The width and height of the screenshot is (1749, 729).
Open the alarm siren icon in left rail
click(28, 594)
───
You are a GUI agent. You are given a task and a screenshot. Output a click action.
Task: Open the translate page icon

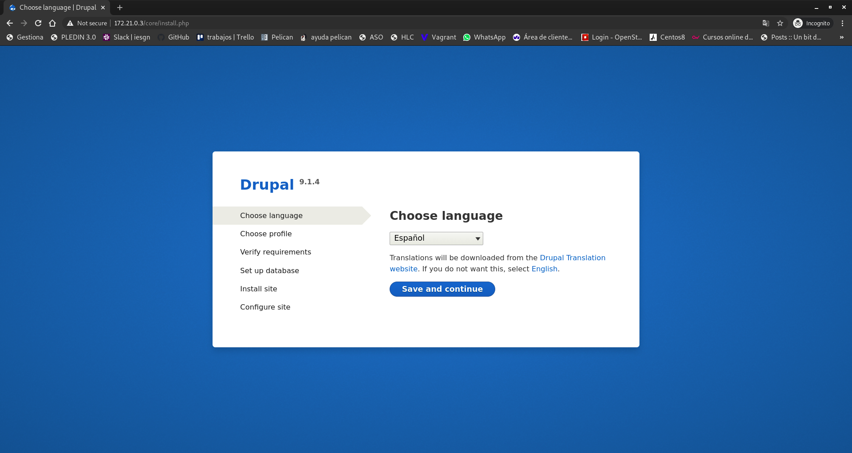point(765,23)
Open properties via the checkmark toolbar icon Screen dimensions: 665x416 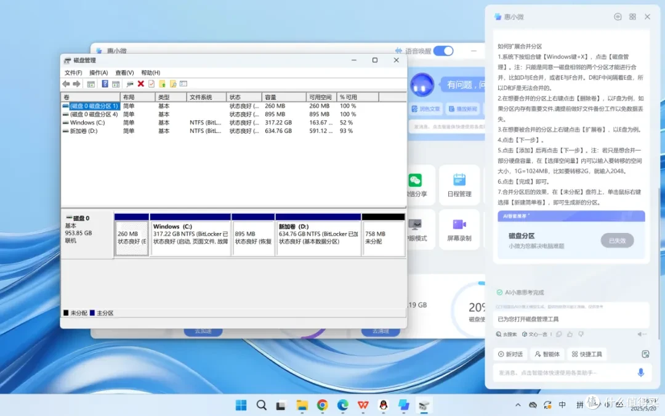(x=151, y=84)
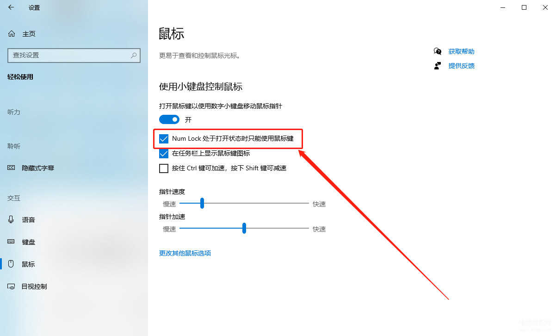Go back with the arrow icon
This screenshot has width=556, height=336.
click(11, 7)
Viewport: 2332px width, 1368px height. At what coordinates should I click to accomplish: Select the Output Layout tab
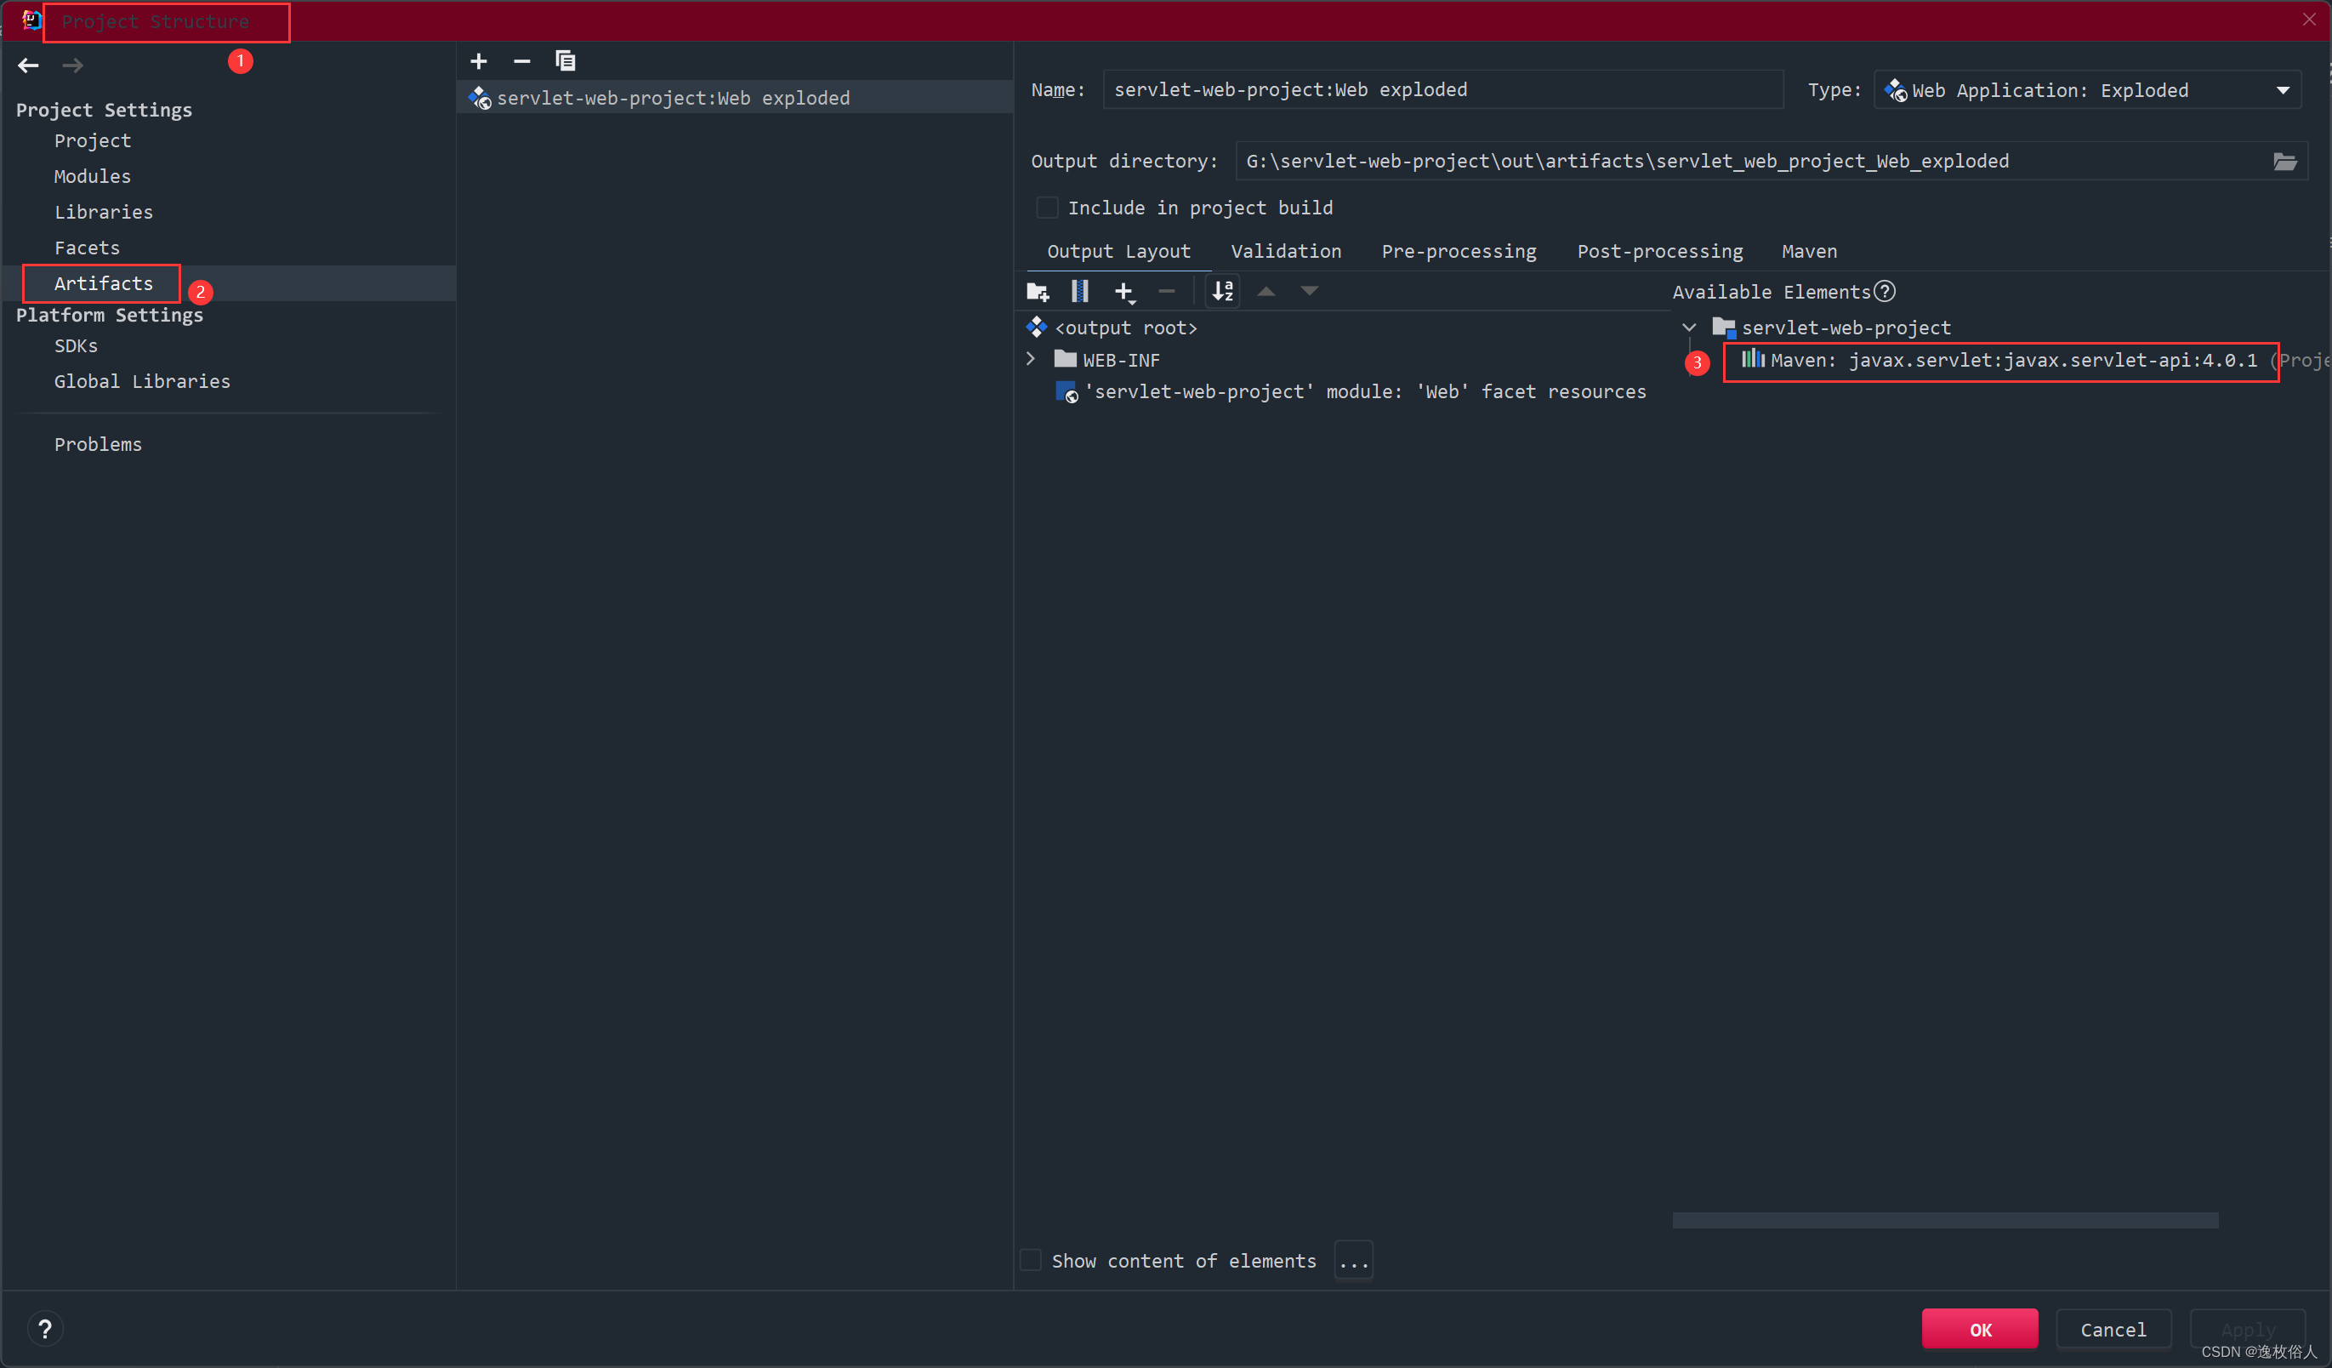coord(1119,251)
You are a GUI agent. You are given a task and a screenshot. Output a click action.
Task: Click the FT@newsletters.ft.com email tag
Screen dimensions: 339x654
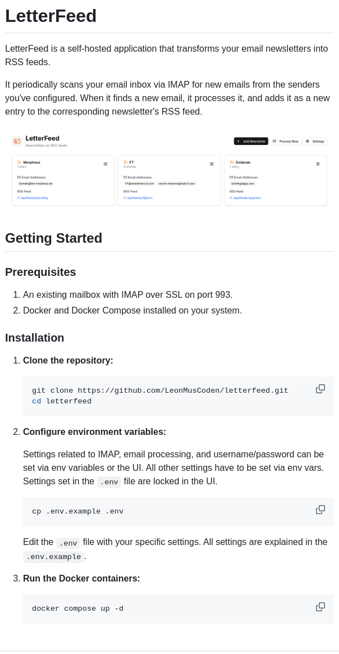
───
* _Instructions for the task_:
Reproduce word for word the material above, beginning with the line that contains "Task: Click the" and ending with the line that contains "Screen dimensions: 339x654".

* _Final answer_:
Task: Click the FT@newsletters.ft.com email tag
Screen dimensions: 339x654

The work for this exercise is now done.